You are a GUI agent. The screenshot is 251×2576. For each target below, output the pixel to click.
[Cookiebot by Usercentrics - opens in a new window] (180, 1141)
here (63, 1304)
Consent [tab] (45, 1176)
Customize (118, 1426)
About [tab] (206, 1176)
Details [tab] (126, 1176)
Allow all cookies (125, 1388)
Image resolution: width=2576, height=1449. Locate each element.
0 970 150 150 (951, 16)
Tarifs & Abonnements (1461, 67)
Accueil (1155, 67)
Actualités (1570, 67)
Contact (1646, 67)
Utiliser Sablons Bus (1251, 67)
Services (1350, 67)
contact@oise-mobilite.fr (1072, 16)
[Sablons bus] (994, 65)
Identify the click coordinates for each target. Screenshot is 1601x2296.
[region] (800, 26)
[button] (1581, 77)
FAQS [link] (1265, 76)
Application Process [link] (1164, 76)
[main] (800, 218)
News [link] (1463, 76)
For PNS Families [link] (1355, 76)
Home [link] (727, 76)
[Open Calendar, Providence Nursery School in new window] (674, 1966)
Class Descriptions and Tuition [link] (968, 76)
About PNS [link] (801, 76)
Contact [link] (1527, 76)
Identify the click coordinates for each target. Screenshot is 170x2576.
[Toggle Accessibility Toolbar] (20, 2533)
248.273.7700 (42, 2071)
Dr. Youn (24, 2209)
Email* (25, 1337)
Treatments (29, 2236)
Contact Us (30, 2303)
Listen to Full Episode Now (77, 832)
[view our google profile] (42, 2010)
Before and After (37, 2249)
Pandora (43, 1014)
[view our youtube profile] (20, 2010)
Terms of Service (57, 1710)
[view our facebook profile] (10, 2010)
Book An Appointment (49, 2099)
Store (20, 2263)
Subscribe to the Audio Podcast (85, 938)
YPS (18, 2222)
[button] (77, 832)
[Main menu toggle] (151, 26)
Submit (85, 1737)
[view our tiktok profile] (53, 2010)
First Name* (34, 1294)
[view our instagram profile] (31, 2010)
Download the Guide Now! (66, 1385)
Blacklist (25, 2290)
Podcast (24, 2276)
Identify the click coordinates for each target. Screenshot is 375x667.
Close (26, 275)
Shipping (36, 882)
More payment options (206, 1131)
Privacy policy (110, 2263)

================

• Your goal:
Show every line from the entries above in which the word "click" appears.

• Completed task:
You are a GUI agent. The screenshot is 251×2576. For each target below, output the pixel to click.
Identify the click coordinates for each target. Screenshot is 1601x2296.
Identify the click coordinates for each target. Screenshot is 170x2576.
Identify the click coordinates for each target. Screenshot is 375x667.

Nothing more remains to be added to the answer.